*What is expected:*
Please repeat the records from the line containing "Task: Tap the" through the end of the records, leaving out the pictures.

*Supplied information:*
begin

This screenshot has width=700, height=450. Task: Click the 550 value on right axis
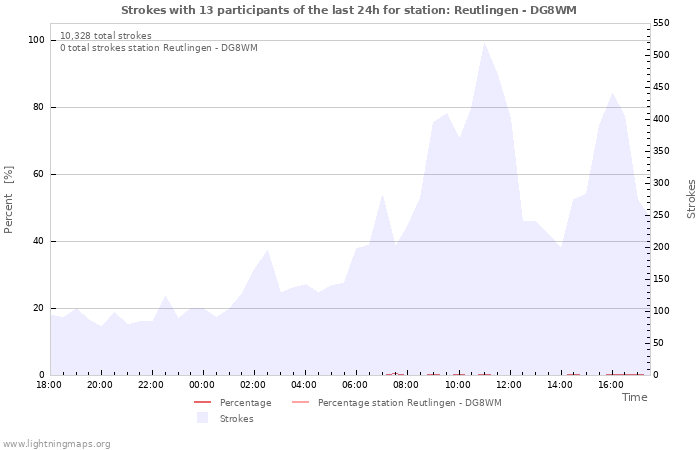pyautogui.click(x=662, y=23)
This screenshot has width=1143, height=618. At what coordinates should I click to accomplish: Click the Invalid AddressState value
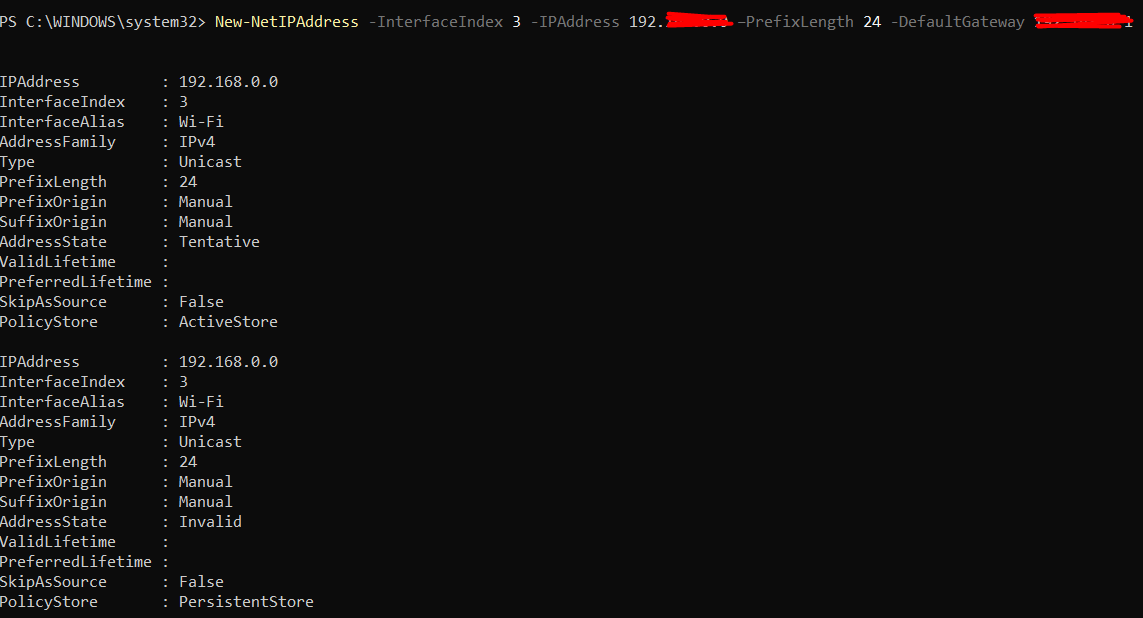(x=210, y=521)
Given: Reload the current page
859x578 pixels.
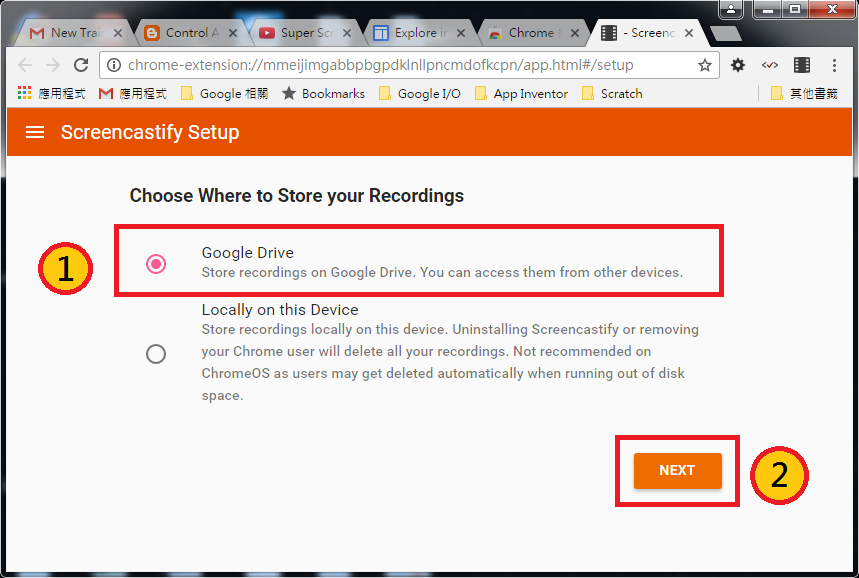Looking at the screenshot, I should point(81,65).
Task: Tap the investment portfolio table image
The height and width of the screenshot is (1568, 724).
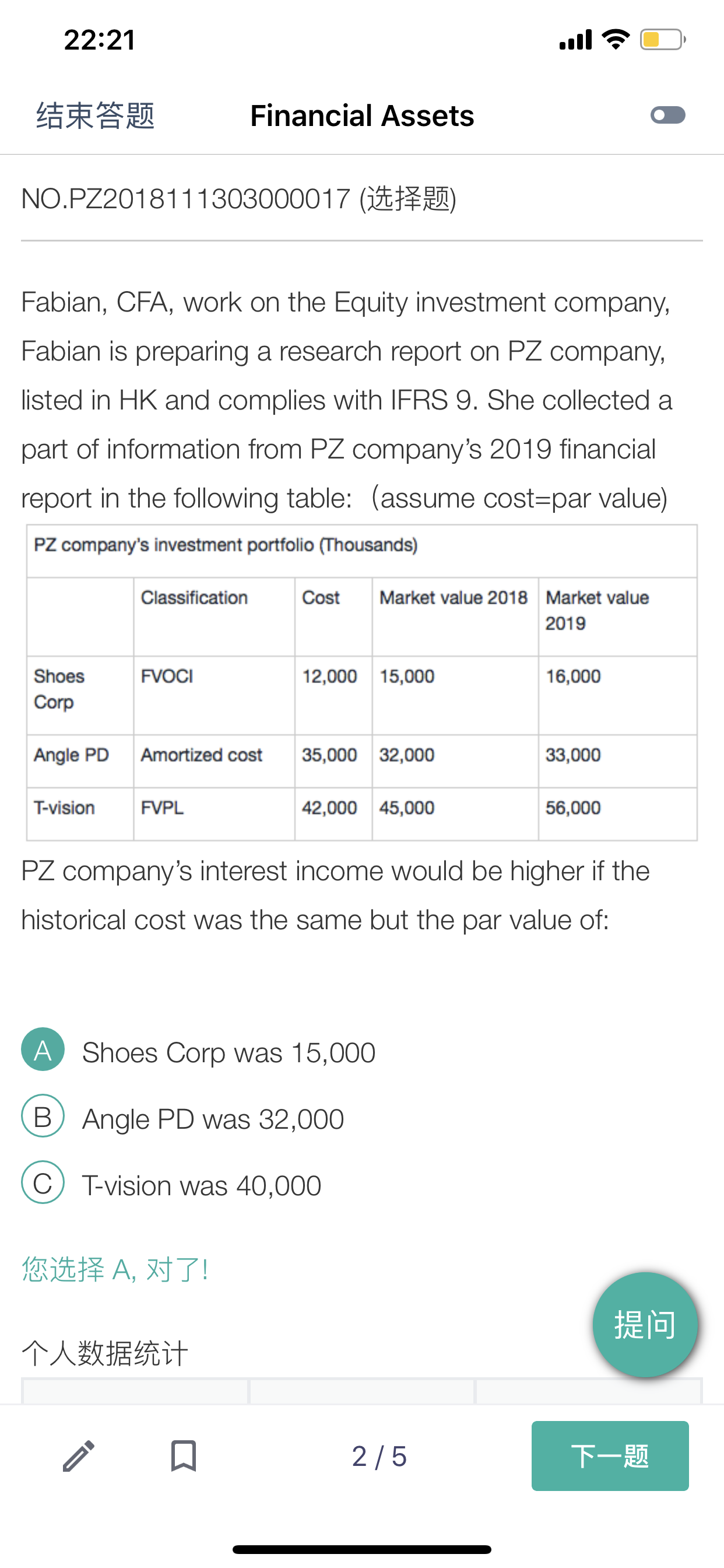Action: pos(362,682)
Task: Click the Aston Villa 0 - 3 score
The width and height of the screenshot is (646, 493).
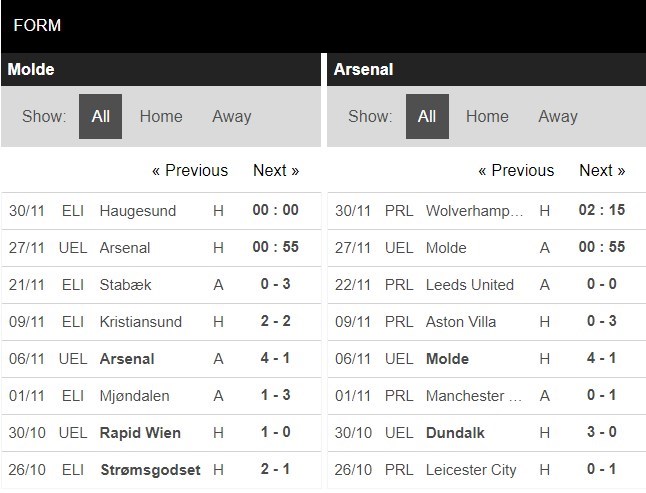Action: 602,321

end

*The result:*
Task: Tap the investment portfolio table image
The height and width of the screenshot is (1568, 724).
Action: pos(362,682)
Task: Click the Aston Villa 0 - 3 score
The width and height of the screenshot is (646, 493).
Action: 602,321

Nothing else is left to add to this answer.